Amelioration of physicochemical, pharmaceutical, and pharmacokinetic properties of lornoxicam by cocrystallization with a novel coformer

OBJECTIVE

The present study was aimed to prepare and characterize new cocrystals of lornoxicam (LORX), a BCS class II drug employing 1,3-dimethyl urea (DMU) as a coformer to improve physicochemical, pharmaceutical, and pharmacokinetic performance.

METHODS

A screening study was conducted by employing three techniques viz. neat grinding, liquid-assisted grinding (LAG), and solvent evaporation (SE) using different drug-coformer molar ratios (1:1, 1:2, and 1:3). Samples were characterized by DSC, PXRD, ATR-FTIR, SEM, intrinsic dissolution rate (IDR) studies, compressional studies, and pharmacokinetic studies. In vitro dissolution and stability studies (25 °C/60%RH and 40 °C/75%RH for three months) were carried out for cocrystal tablets.

RESULTS

LAG and SE were found successful in ratio 1:3 and IDR showed approximately 28- and 19-fold increase, respectively in 0.1 N HCl (pH 1.2) and buffer (pH 7.4) as compared to pure LORX. The cocrystal exhibited good tabletability and was ∼2.5 times that of LORX at 6000 Psi. Dissolution profiles of tablets of cocrystal increased (56% and 100% at pH 1.2 and 7.4, respectively in contrast to those of physical mixture (PhyMix) (∼35% and ∼10%) and pure LORX (∼17% and ∼7%) within 60 min. The C_max and AUC_0-∞ for the selected cocrystal were significantly increased (p < 0.05) which was 2.4 and 2.5 times, respectively, that of LORX in a single dose oral pharmacokinetic study executed in rabbits. Tablets of cocrystal were found stable at both conditions.

CONCLUSION

The study indicates that cocrystallization with DMU can concomitantly improve tabletability, dissolution rate, and in vivo performance of dissolution limited drug LORX.

Physicomechanical, stability, and pharmacokinetic evaluation of aceclofenac dimethyl urea cocrystals

Poor physicomechanical properties and limited aqueous solubility restrict the bioavailability of aceclofenac when given orally.

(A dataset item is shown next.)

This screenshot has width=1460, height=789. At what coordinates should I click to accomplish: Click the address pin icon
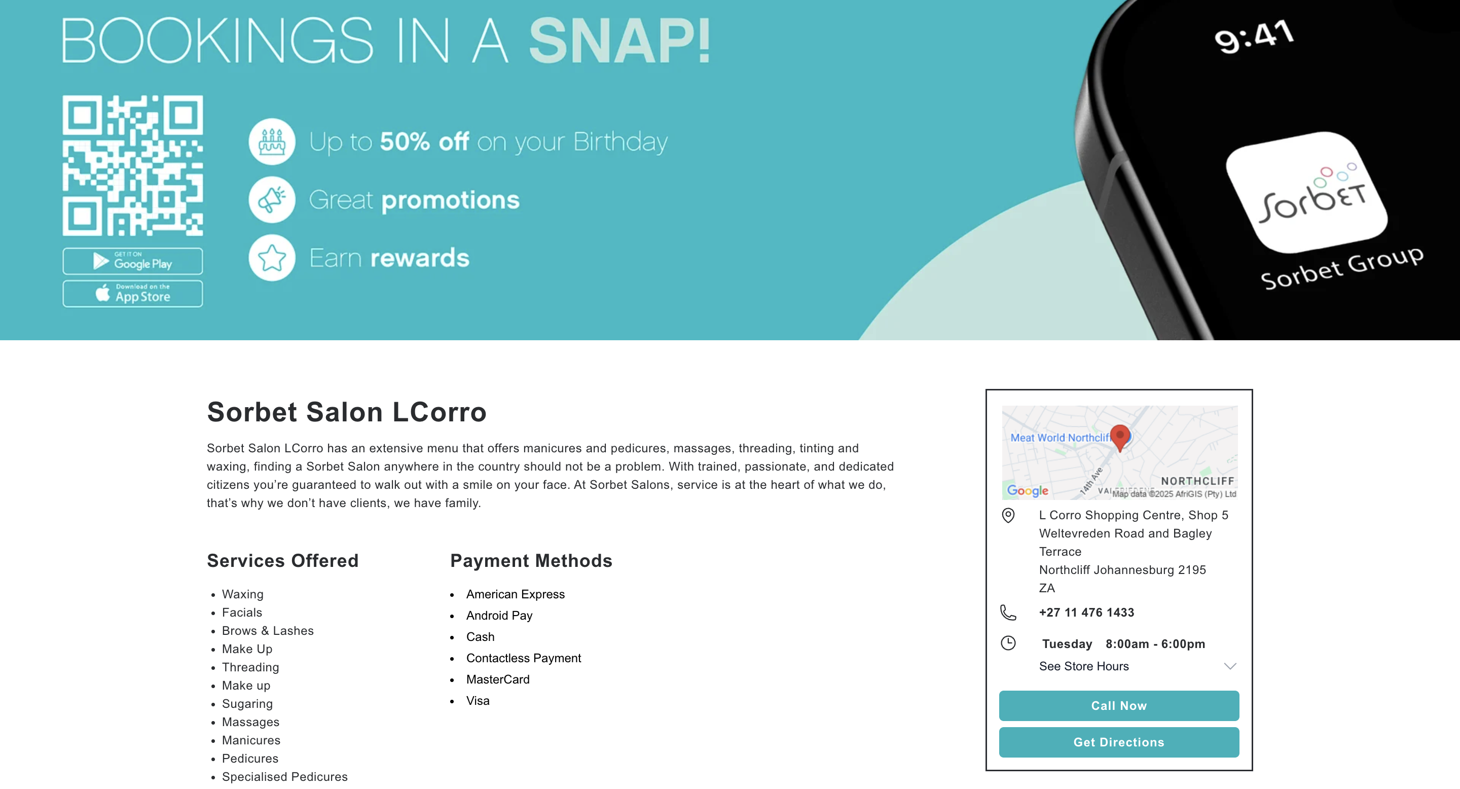[1008, 515]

To improve its above properties, aceclofenac (ACE) was cocrystallized with dimethyl urea (DMU) in 1:2 molar ratio by dry and solvent assisted grinding. The cocrystals were characterized by ATR-FTIR, DSC, and PXRD, and their surface morphology was studied by SEM. There was enhancement in intrinsic dissolution rate (IDR) (~eight- and ~fivefold in cocrystals prepared by solvent assisted grinding (SAG) and solid state grinding (SSG), respectively, in 0.1 N HCl, pH 1.2) and similarly (~3.42-fold and ~1.20-fold in phosphate buffer, pH 7.4) as compared to pure drug. Additionally, mechanical properties were assessed by tabletability curves. The tensile strength of ACE was < 1 MPa in contrast to the cocrystal tensile strength (3.5 MPa) which was ~1.98 times higher at 6000 psi. The tablet formulation of cocrystal by direct compression displayed enhanced dissolution profile (~36% in 0.1 N HCl, pH 1.2, and ~100% in phosphate buffer, pH 7.4) in comparison to physical mixture (~ 30% and ~ 80%) and ACE (~18% and ~50%) after 60 min, respectively. Stability studies of cocrystal tablets for 3 months indicated a stable formulation. Pharmacokinetic studies were performed by using rabbit model. The AUC_0-∞ (37.87±1.3 μgh/ml) and C_max (6.94±2.94 μg/ml) of the selected cocrystal C1 prepared by SAG were significantly enhanced (p < 0.05) and were ~3.43 and ~1.63-fold higher than that of ACE. In conclusion, new cocrystal of ACE-DMU was successfully prepared with improved tabletability, in vitro and in vivo properties.